Exercise aim
Give the data again exactly as it is written.

Supplied material
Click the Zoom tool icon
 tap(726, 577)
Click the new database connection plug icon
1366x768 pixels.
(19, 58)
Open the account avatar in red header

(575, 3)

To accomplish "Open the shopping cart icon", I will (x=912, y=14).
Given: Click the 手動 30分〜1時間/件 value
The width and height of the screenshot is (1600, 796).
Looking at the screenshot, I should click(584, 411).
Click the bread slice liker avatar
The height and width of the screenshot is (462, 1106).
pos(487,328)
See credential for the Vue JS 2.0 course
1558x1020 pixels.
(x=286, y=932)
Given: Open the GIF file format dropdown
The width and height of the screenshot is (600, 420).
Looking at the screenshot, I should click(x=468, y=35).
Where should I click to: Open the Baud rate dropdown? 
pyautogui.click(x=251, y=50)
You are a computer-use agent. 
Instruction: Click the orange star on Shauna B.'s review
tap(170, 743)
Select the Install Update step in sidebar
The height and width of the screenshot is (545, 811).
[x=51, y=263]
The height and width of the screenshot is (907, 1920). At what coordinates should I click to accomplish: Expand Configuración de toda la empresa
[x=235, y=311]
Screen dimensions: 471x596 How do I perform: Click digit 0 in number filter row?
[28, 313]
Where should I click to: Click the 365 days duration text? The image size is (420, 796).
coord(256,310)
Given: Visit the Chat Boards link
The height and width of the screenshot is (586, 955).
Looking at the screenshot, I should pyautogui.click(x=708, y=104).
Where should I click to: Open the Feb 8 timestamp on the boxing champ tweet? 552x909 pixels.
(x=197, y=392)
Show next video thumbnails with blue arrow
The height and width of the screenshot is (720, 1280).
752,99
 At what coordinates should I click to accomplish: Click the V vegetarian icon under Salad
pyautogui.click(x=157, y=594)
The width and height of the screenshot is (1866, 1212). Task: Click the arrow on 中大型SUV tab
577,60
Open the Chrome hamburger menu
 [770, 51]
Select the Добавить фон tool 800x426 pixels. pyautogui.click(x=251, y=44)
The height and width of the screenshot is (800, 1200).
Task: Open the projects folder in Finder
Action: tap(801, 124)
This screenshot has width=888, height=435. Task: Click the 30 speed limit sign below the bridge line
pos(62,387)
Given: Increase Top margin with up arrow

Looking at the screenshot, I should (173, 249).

Final answer
Click the Zoom tool icon
 tap(726, 577)
Click the new database connection plug icon
1366x768 pixels.
(19, 58)
Open the account avatar in red header

(575, 3)

To accomplish "Open the shopping cart icon", I will (x=912, y=14).
Given: Click the 手動 30分〜1時間/件 value
The width and height of the screenshot is (1600, 796).
Looking at the screenshot, I should click(584, 411).
Click the bread slice liker avatar
The height and width of the screenshot is (462, 1106).
pos(487,328)
See credential for the Vue JS 2.0 course
1558x1020 pixels.
(x=286, y=932)
Given: Open the GIF file format dropdown
The width and height of the screenshot is (600, 420).
Looking at the screenshot, I should click(x=468, y=35).
Where should I click to: Open the Baud rate dropdown? 
pyautogui.click(x=251, y=50)
You are a computer-use agent. 
Instruction: Click the orange star on Shauna B.'s review
tap(170, 743)
Select the Install Update step in sidebar
The height and width of the screenshot is (545, 811).
[x=51, y=263]
The height and width of the screenshot is (907, 1920). At what coordinates should I click to accomplish: Expand Configuración de toda la empresa
[x=235, y=311]
Screen dimensions: 471x596 How do I perform: Click digit 0 in number filter row?
[28, 313]
Where should I click to: Click the 365 days duration text? The image size is (420, 796).
coord(256,310)
Given: Visit the Chat Boards link
The height and width of the screenshot is (586, 955).
Looking at the screenshot, I should pyautogui.click(x=708, y=104).
Where should I click to: Open the Feb 8 timestamp on the boxing champ tweet? 552x909 pixels.
(x=197, y=392)
Show next video thumbnails with blue arrow
The height and width of the screenshot is (720, 1280).
752,99
 At what coordinates should I click to accomplish: Click the V vegetarian icon under Salad
pyautogui.click(x=157, y=594)
The width and height of the screenshot is (1866, 1212). Task: Click the arrow on 中大型SUV tab
577,60
Open the Chrome hamburger menu
 [770, 51]
Select the Добавить фон tool 800x426 pixels. pyautogui.click(x=251, y=44)
The height and width of the screenshot is (800, 1200).
Task: Open the projects folder in Finder
Action: tap(801, 124)
This screenshot has width=888, height=435. Task: Click the 30 speed limit sign below the bridge line
pos(62,387)
Given: Increase Top margin with up arrow

Looking at the screenshot, I should (173, 249).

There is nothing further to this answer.